Salmonella inactivation during extrusion processing
Extruded products, such as snacks, cereals, textured vegetable protein and pet foods, remain a highly recalled category of low moisture foods. In the production of extruded products, an initial dry product formulation is fed into the hopper, where it is combined with added moisture, mixed, cooked, and formed. The residence time in combination with temperature achieved (through added heat, shear and pressure) of many extruded products, should be adequate to ensure the inactivation of pathogens, but data did not exist to confirm this hypothesis.
Previously we discussed the importance of conducting validation studies to ensure the safety of low moisture foods. This month, we will dive into one such challenge study that was conducted at the Institute for Food Safety and Health in collaboration with Wenger Manufacturing. This experiment is unique in that it was conducted on pilot-scale equipment using pathogenic microorganism in a state of the art BSL-3 BioContainment Pilot Plant.
Typical conditions used in the production of extruded snack foods for human consumption include extrusion in a double-screw extruder reaching temperatures between 130-180oC. The aim of this research was to study Salmonella inactivation during extrusion processing of a model cereal product using ‘worst-case’ scenarios. These criteria included; low temperature (<100oC), low water activity/moisture content, low/no pressure (only backpressure to ensure the extruder barrel was full), low shear screw profile and a single-screw extruder.

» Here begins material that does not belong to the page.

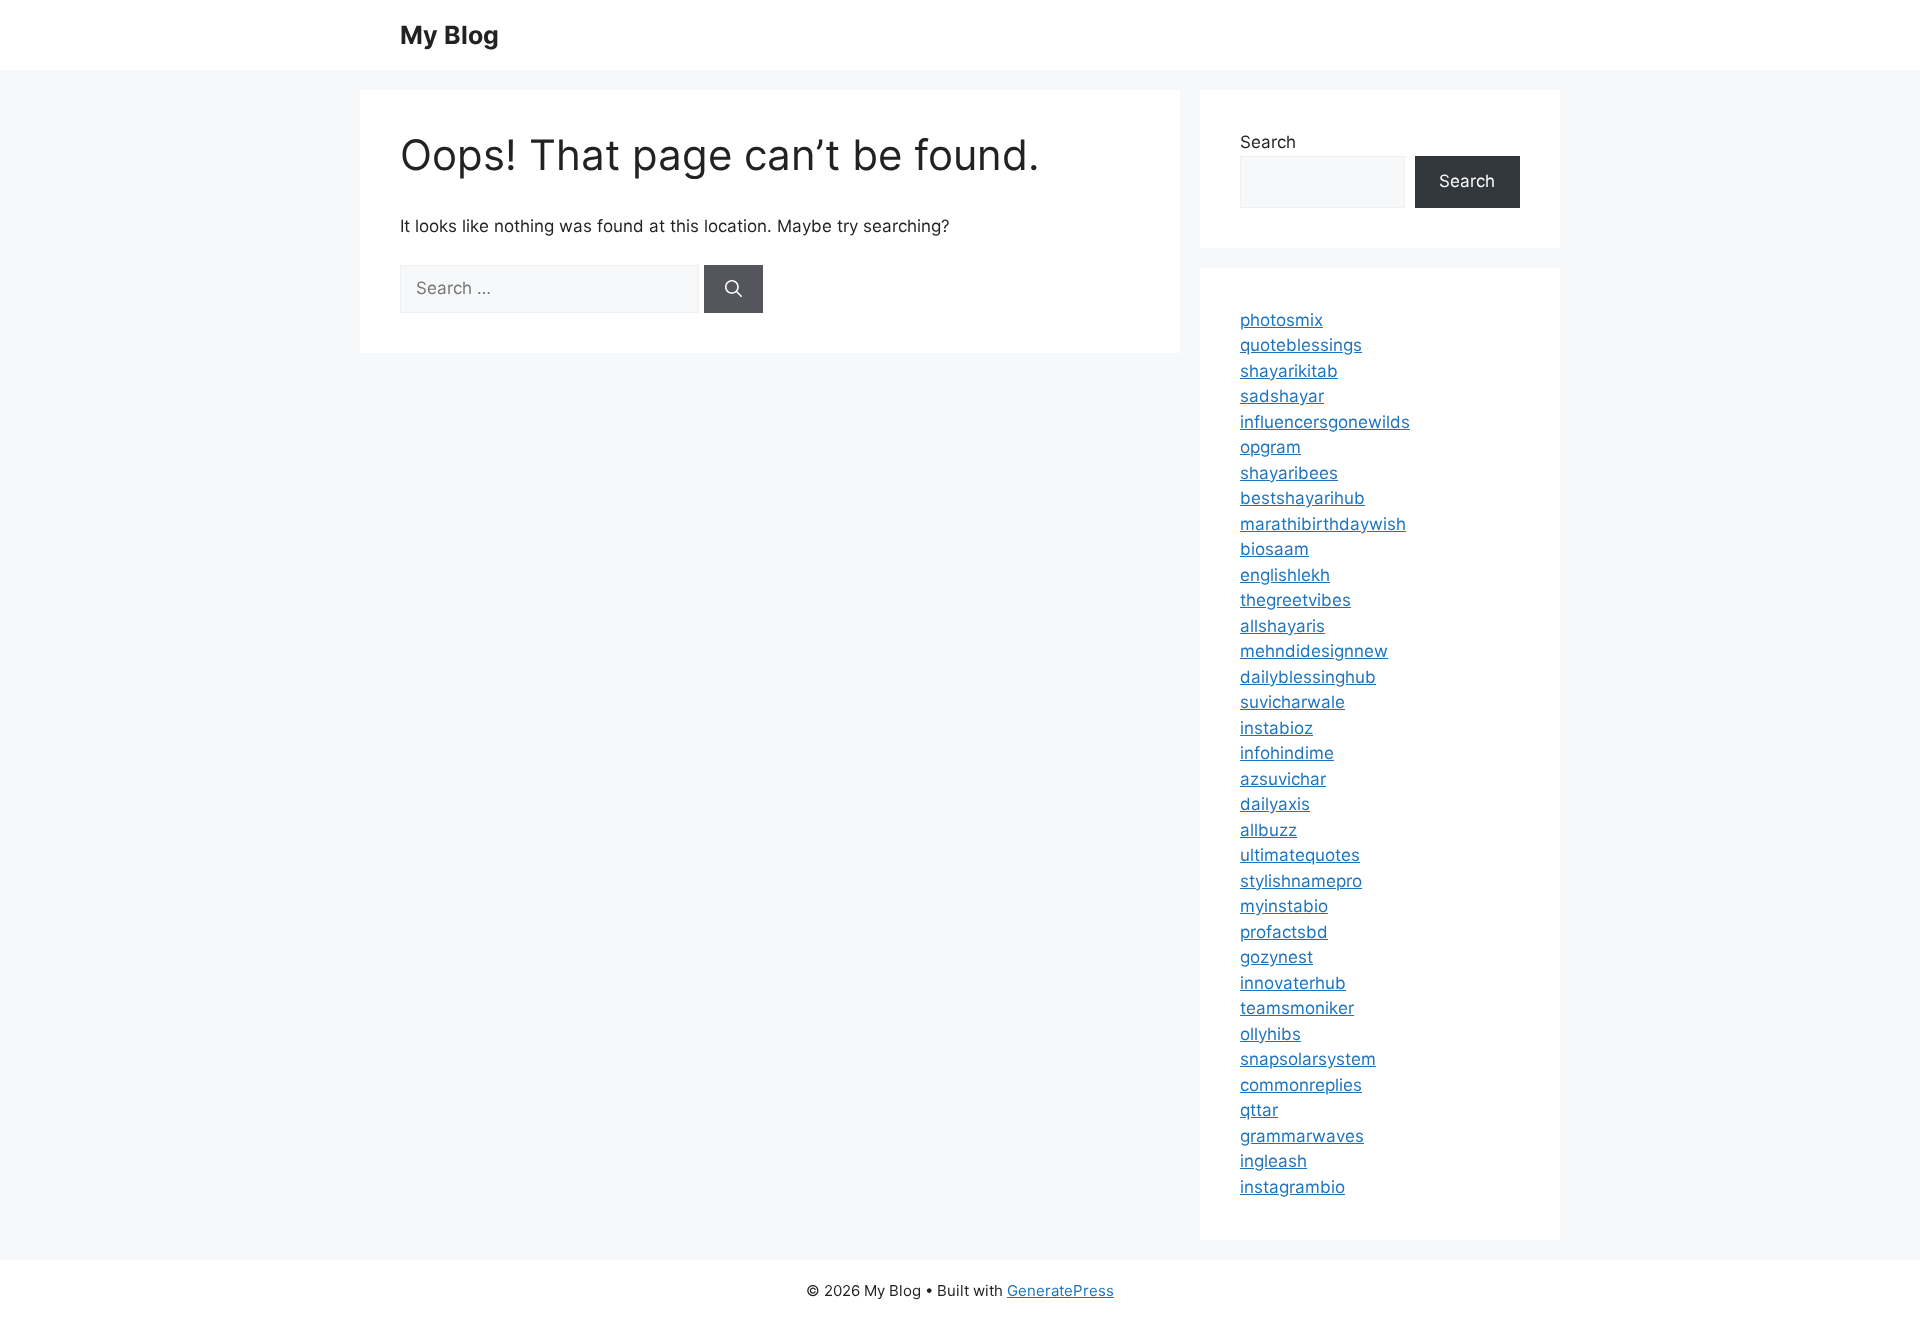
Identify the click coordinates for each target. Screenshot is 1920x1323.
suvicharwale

Oat flour, a simple model product with high-indigenous fat levels, was inoculated with Salmonella Agona at levels ~7 log CFU/g. Contaminated product was then processed using a Wenger X85 single-screw extruder at a feed rate of 75 kg/hr and a screw speed of 500 rpm, over a range of 0.72-0.96 water activities and 65-100oC temperature using a factorial design. Product samples were collected at the end of the extruder barrel, immediately cooled, and enumerated to detect surviving populations.
Data collected was used to build a response surface model (population, temperature and water activity) for Salmonella inactivation. Results indicated that using these ‘worst-case’ situations, extrusion can provide a 5-log CFU/g reduction of Salmonella. While processing technologies may be adequate to provide a safe product, post-processing contamination of low moisture extruded products remains an issue and needs to be maintained to ensure the safety of these products. Full results can be found in this Journal of Food Science article.
The project team included scientists, microbiologists, engineers, statisticians, biosafety, and students from a collaborative effort between the U.S. Food and Drug Administration, Illinois Institute of Technology/Institute for Food Safety and Health, and Wenger Manufacturing.